For the most high-risk groups - well, probably many of them won’t be employed to begin with - but for any who are employed you would probably want to see to it that they can work from home or have financial aid if not. Employable or not, anyone at high-risk should stay isolated from society (and others at high-risk) until a treatment becomes available or so long as the percentage of people with anti-bodies continues to rise (once herd immunity is established, the level will plateau). So, there, the important thing is seeing to it that the people can get medicines, food, and other basic needs supplied. That means, also, that you will need delivery people and health workers who can be kept isolated from society, to aid those at risk while they are isolated.

And so, similarly, you will need to see to it that these delivery people and health workers are being supported and regularly tested. If they have children, you would want to help pay for daycare and anything else - though it would be better to select people who are childless.

You might also want to think about entertainment options. There are some online boardgame applications that you might suggest to people.

For the at-home test, the goal is simplicity and ease-of-completion rather than medical exactitude.

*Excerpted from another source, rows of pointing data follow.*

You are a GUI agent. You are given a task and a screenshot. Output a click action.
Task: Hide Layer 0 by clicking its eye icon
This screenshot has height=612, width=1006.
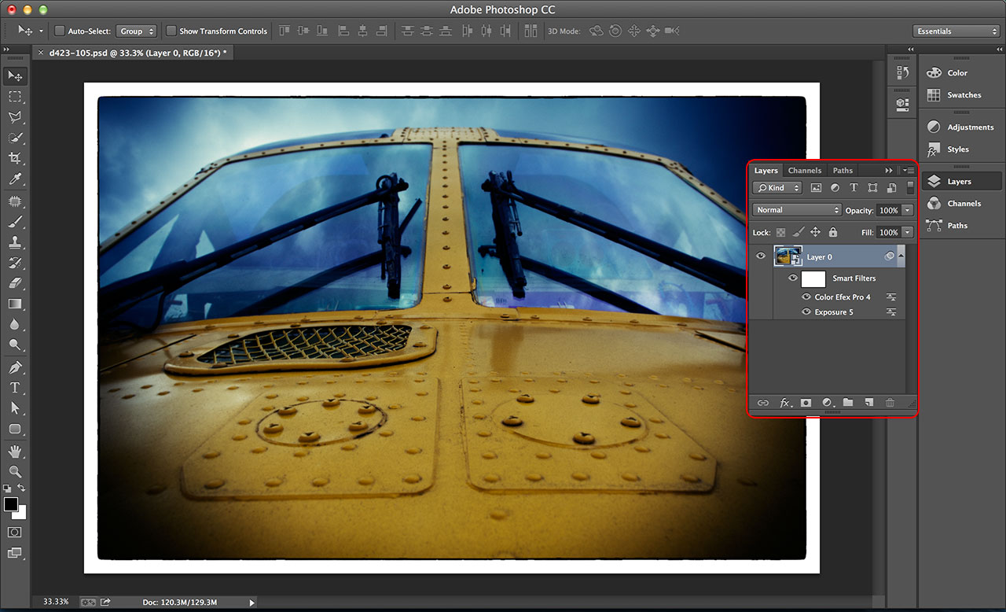point(760,256)

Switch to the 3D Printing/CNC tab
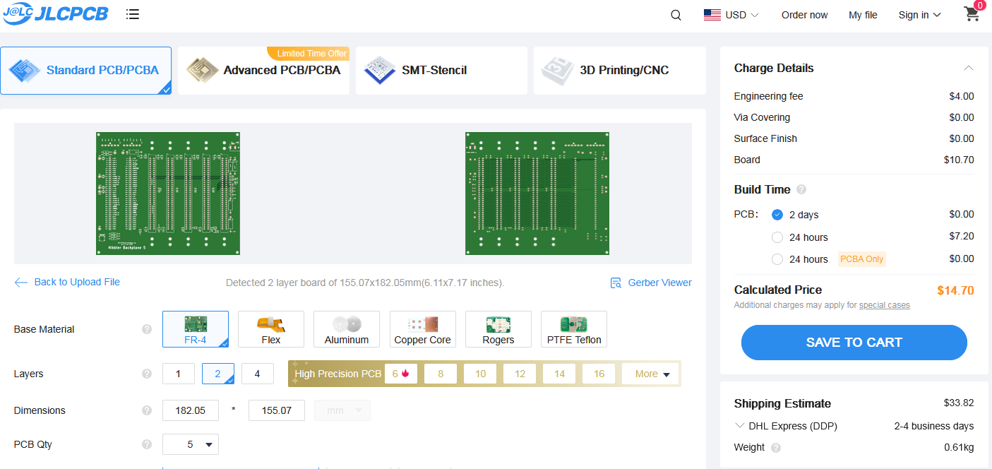[x=619, y=71]
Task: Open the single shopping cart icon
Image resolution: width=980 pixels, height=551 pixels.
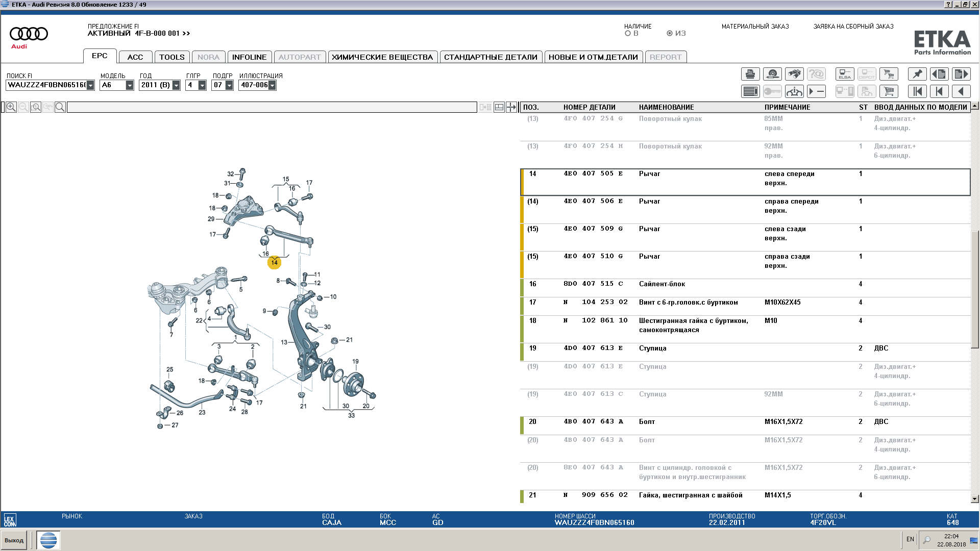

Basically, the risk factors seem to be (as I understand it):

  • Age
  • COPD
  • Diabetes
  • Auto-immune disorders

Obviously, a hard diagnosis of having one of these things would be sufficient to let you give a simple yes/no on whether you have it (among the latter three). But I also wanted to include a risk test, so people could know that - diagnosed or not - they might want to be careful or get better testing. (And, realistically, diagnoses are a hard boolean result where, it’s more likely, that actual illnesses are on a spectrum.)

I determined that there’s a 95% correlation between the amount of time that a person can hold their breath and whether they have COPD.

I’ve been trying to determine a halfway decent test for diabetes based on age and activity level, but combining those two seems to be about the limit of what I can do on that one.

And I’m still trying to find a decent test for autoimmune. Plus, I have been trying to determine the risk factor for immunodeficiency as well, but that’s less common.

Between those four, though, you should be able to identify the vast majority of people who are at-risk. It will miss some, and that is unfortunate, but it’s also unhealthy to keep people in an unemployed, prison-like state. On the balance, letting people go be free who are probably not at risk is, probably, better than trying to keep everyone in quarantine for too long of a period.